== Recorded data ==
----

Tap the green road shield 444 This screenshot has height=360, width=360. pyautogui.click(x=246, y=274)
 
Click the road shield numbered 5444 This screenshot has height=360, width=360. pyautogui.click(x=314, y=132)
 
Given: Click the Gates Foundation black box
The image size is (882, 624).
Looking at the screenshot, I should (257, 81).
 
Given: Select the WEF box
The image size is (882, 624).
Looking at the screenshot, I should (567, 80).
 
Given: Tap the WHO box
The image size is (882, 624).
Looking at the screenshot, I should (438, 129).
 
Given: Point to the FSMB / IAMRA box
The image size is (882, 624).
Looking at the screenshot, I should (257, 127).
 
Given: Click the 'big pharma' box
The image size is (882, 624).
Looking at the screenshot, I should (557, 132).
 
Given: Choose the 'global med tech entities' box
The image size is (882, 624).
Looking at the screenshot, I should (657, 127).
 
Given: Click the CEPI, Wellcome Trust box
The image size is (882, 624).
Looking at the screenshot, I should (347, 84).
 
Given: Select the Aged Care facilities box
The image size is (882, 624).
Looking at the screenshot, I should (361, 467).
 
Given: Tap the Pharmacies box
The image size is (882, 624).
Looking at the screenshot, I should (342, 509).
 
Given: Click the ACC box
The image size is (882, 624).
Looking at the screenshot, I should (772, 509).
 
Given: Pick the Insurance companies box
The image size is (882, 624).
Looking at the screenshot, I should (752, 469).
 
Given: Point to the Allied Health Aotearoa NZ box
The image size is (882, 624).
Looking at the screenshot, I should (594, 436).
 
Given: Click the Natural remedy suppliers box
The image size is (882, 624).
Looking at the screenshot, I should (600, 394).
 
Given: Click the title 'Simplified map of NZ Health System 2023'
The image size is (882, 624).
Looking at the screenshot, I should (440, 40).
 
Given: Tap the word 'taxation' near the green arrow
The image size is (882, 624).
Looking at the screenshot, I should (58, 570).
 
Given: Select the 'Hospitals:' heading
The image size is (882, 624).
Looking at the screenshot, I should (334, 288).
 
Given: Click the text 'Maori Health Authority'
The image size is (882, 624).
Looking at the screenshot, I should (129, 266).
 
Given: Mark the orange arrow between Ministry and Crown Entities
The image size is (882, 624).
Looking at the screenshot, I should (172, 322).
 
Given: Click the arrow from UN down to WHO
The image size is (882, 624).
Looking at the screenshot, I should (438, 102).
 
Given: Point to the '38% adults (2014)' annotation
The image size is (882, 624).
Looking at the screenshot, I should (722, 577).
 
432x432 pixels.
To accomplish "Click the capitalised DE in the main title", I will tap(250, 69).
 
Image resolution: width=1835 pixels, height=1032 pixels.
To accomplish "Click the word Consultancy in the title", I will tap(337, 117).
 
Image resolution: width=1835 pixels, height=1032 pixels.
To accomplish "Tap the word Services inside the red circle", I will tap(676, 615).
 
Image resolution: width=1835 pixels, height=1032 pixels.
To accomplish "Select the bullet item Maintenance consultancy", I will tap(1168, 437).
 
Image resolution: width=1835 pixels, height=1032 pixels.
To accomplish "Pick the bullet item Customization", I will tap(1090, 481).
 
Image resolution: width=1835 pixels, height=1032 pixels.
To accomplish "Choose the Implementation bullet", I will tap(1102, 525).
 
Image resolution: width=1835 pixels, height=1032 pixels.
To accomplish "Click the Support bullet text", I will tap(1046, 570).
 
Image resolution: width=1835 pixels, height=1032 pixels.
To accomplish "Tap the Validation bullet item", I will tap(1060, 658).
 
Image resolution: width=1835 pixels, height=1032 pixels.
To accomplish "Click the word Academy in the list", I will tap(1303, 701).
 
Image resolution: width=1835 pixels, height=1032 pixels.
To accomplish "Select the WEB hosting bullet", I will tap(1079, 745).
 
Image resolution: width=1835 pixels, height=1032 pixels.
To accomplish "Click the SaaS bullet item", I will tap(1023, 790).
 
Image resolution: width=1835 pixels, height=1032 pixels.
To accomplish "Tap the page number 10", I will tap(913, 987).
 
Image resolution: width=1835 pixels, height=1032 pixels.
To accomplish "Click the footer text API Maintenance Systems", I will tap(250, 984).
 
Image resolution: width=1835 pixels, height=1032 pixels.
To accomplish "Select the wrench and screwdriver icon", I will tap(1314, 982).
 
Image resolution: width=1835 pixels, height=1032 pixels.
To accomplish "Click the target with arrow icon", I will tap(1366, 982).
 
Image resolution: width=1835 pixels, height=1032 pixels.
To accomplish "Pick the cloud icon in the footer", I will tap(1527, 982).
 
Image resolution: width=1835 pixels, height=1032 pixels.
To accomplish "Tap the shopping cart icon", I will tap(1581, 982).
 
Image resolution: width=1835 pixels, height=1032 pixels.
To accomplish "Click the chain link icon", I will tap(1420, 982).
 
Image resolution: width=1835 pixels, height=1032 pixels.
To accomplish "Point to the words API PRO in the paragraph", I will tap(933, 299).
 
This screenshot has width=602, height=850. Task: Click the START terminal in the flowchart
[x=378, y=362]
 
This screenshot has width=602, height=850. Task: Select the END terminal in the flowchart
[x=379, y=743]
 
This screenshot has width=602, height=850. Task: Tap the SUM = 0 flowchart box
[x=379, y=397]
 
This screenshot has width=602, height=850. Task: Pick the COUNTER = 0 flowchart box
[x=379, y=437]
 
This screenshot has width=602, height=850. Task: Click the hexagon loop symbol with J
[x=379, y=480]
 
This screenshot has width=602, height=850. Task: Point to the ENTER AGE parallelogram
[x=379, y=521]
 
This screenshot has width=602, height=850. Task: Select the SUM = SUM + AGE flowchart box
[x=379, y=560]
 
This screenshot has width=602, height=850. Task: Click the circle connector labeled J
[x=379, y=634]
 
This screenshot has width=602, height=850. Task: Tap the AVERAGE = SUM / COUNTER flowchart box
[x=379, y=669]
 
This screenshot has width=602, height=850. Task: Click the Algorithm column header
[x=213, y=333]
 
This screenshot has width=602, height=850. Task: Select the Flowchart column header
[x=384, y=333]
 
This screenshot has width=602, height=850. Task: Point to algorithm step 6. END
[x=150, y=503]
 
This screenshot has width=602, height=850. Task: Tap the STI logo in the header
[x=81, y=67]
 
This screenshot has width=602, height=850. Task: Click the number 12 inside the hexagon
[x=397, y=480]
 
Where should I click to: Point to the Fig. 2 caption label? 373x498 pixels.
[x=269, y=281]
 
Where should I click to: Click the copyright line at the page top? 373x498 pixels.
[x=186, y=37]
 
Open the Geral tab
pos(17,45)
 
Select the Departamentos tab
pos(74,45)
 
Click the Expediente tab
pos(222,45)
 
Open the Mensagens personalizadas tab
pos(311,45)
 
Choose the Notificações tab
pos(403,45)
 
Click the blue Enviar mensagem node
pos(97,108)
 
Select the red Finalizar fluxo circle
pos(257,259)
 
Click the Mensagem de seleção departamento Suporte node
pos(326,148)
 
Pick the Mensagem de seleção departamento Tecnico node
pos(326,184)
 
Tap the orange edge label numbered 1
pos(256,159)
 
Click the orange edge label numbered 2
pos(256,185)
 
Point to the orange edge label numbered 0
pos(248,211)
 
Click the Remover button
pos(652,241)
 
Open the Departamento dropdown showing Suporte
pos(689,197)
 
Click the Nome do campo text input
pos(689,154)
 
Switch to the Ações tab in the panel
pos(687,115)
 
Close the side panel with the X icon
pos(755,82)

----

== What the exercise asks ==
Rewrite the part of the listing that opens with the line containing "This screenshot has width=602, height=850. Task: Select the END" and closes with the line containing "[x=379, y=669]", replacing "flowchart" with "diagram" and leaving everything else the same.

== Result of the exercise ==
This screenshot has width=602, height=850. Task: Select the END terminal in the diagram
[x=379, y=743]
 
This screenshot has width=602, height=850. Task: Tap the SUM = 0 diagram box
[x=379, y=397]
 
This screenshot has width=602, height=850. Task: Pick the COUNTER = 0 diagram box
[x=379, y=437]
 
This screenshot has width=602, height=850. Task: Click the hexagon loop symbol with J
[x=379, y=480]
 
This screenshot has width=602, height=850. Task: Point to the ENTER AGE parallelogram
[x=379, y=521]
 
This screenshot has width=602, height=850. Task: Select the SUM = SUM + AGE diagram box
[x=379, y=560]
 
This screenshot has width=602, height=850. Task: Click the circle connector labeled J
[x=379, y=634]
 
This screenshot has width=602, height=850. Task: Tap the AVERAGE = SUM / COUNTER diagram box
[x=379, y=669]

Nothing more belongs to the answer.